Wow! Read Aloud is an eye-opener! Hearing my novel has (so far) been lovely, mostly. The aural aspect of storytelling is completely different from reading the written word. I can't stress this enough. My initial worry was "flow"; not necessarily plot flow, but how the words blended ~ nothing abrupt; no weird sentence structures. I'm here to report that I scored an A on that.
But I'll start with the nuts and bolts. What I remember from using the Read Aloud feature years ago was that the voices were very robotic. Maybe that's why I never tried it again. It was less like a human narrator than the robot from Lost in Space. If one is sitting down to listen to an audio book, they don't want to hear, "I-went-to-the-store." Happily, AI narration has since made giant leaps. I'm not sure how to choose different voices (I haven't needed to), but the voice narrating my novel is pretty spot-on for my needs. Obviously female, which is good, since the main character is female. She's got just enough "lilt" in her vocalizations to breathe life into the story. The only aspect "she's" incapable of finessing is word emphasis. When I write a word that needs to be emphasized in a sentence, I use italics. The emphasis on that particular word makes a huge difference in the context. My AI narrator doesn't recognize that, and just reads the sentence straight. I can live with it, seeing as how I have no choice.
And a biggie I noticed right away is spelling a word correctly, but typing the wrong word. In one spot I meant to type "from", but instead wrote "form". Naturally, my ears picked up on that right away. I could have run the whole document through Spellcheck and that would never have been flagged.
Back to flow, in a plot sense, I was able to recognize some problem areas. I'd contradicted myself in a couple of places and had to go back and re-read to make sure I'd heard correctly. In one scene, a character the MC trusts vouches for someone by describing him as "honest", but that someone turns out to be anything but honest, and leaving that part in would have undermined the faith my MC had in the first guy. So, I changed it to let that guy off the hook. Now he simply "knows of someone" she can contact.
That wasn't my only contradiction. Character voice popped up, too. When I introduce a new character, I don't yet have a handle on them. I need to get to know them.

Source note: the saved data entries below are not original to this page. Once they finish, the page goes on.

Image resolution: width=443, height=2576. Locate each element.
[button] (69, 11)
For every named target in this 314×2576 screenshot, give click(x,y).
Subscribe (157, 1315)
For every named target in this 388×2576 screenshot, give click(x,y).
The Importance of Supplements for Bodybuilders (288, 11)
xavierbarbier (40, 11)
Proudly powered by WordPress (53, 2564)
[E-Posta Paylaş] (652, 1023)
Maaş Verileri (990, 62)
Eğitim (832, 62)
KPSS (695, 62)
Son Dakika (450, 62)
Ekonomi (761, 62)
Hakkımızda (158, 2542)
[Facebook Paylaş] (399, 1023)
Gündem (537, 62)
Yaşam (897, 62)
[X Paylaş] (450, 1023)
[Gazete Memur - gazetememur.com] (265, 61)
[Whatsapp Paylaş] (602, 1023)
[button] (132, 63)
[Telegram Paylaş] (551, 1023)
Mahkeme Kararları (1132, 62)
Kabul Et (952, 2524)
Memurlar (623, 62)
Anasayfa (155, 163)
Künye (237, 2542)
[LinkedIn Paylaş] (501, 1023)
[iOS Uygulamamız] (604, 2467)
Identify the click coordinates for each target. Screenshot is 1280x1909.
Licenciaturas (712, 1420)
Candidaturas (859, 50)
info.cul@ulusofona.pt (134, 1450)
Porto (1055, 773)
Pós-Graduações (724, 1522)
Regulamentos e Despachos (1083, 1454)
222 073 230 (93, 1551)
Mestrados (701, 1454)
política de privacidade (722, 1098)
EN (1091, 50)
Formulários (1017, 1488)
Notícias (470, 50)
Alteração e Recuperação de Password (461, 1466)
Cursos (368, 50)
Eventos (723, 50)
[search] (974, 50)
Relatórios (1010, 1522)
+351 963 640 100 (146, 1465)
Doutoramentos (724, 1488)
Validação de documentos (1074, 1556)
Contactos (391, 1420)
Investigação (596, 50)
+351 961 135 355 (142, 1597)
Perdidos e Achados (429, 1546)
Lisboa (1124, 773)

MC's first meeting with the superstar had the star speaking in pretty run-of-the-mill sentences. Nope ~ wrong! Once I got to know Paula, it turns out that she's got a whole hillbilly vocabulary all her own, and not only that, but she's wildly profane. Thus, another fix I needed to apply.
Then there are the gaps. I previously blogged about readers seemingly needing to "read my mind", which, as it turns out, is not the ideal method for writing a book. Some of my passages were too sparse; they omitted important details, which the narration made clear. I quickly corrected them.
In fact, because of Read Aloud, I've been doing a lot of editing, which I intended to leave 'til the end. But I found a lot of hairline fractures I couldn't ignore.
I've only brushed the surface of my story so far. It's going to take a long time for the narrator to read the entire novel to me.
My best takeaway, though, is that it's good!